I have a life update: I'm going to grad school in the fall!
I'll be working toward a Master's in Social Work at West Chester University. After graduation, I plan to do work of some kind for the LGBTQIA+ population. I'm not sure what shape that may take, though a therapeutic practice is one option I'm mulling over. That's for the future.
Why change now, this late in life?
The answer I've been giving when asked this question has many parts.
I've found over the past decade that I've become very, very interested in people. I mean, I know, we all are, right? But since getting sober nine years ago and then starting to come out as trans a year later, and then transitioning during pandemic, I've had lots of one on one conversations with people in crisis, whether it be grappling with sobriety, gender identity, sexuality, isolation, or depression, as I went through my own crises.
I became very good at interpersonal work and helping people, especially queer people, especially trans people.
It wasn't until my friend Judy turned me on to working as a peer counselor at William Way that I began to understand that I could have this kind of experience inside a boundaried framework that was more sustainable and healthy for me. I started working as a peer counselor two years ago. And at William Way I began to learn what one aspect of social work can look like - connecting people with resources, talking through practical problems, lending a non-judgmental ear, being an advocate.
Last winter Andi mentioned that I would make a good therapist, and something clicked in me, and within a month I was researching schools.
So here we are, seven months later. I'm hoping to come out of this program equipped with tools and practices that I can use to help people. In the current political climate, as more and more wealth is concentrated in the hands of the few, as rights are stripped from women, from Black and brown people, from trans people, from immigrants, it seems like the right thing to do with my time as I move into my 60s.
Nearly all of us in the arts have other jobs. These jobs to some extent influence the trajectory of our lives.
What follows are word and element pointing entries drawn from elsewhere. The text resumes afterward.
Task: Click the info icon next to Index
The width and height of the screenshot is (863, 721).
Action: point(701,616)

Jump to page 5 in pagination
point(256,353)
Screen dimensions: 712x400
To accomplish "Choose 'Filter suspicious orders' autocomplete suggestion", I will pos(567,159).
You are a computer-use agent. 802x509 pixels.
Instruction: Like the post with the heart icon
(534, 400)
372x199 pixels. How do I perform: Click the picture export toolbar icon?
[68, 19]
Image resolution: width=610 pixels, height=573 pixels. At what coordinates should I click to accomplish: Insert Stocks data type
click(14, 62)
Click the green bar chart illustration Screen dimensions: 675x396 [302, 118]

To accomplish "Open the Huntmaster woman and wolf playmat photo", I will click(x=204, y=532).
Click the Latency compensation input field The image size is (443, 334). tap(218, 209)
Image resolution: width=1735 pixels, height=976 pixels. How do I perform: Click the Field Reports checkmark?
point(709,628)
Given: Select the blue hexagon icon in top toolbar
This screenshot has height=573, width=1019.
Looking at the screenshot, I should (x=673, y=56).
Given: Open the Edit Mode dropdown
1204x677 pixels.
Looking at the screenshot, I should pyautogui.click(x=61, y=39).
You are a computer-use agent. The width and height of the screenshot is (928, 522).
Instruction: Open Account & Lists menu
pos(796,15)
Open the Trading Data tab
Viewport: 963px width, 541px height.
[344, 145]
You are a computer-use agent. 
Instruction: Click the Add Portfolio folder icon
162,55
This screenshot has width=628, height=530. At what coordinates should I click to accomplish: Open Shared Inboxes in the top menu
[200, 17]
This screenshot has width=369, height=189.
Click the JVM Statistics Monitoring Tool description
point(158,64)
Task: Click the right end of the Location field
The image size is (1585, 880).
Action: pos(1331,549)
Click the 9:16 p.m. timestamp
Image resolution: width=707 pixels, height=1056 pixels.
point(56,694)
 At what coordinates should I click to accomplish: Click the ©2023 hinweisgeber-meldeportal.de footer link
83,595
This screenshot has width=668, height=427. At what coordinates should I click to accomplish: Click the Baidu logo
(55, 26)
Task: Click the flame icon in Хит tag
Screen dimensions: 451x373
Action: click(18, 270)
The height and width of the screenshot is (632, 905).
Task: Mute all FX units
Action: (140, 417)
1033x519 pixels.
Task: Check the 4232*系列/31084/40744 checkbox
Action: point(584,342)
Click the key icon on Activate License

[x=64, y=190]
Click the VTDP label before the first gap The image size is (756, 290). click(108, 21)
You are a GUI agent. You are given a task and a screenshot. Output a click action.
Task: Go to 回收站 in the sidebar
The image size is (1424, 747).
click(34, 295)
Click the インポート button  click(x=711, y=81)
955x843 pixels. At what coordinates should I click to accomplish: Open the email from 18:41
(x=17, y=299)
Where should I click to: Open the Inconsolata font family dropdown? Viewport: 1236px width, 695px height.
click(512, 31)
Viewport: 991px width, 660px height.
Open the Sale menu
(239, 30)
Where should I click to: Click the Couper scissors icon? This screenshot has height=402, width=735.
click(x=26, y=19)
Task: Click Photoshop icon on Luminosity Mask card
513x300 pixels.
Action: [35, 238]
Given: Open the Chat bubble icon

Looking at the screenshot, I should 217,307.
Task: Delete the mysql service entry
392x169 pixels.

I know artists who work as educators, graphic designers, doctors, construction workers, museum staff, you name it.
I've been a FileMaker developer since 1998. My 28 year run doing one thing has been good to me, and isn't over, since I will still be doing software dev part-time at my current place of employment (FullCity Consulting, a great firm, by the way, if you're looking for custom software).
I don't know what the future holds. Social work is also practiced at the organizational and governmental level. Information plays a role there, and I have a unique set of skills. I lean toward one-on-one connection, but there's work to do elsewhere, too. We'll see.
As for art, I have been somewhat disconnected with my practice but I hope to fold creative life back in, perhaps later this fall. Andi and I have restarted Mount Airy Contemporary’s main gallery program and I'm really enjoying that.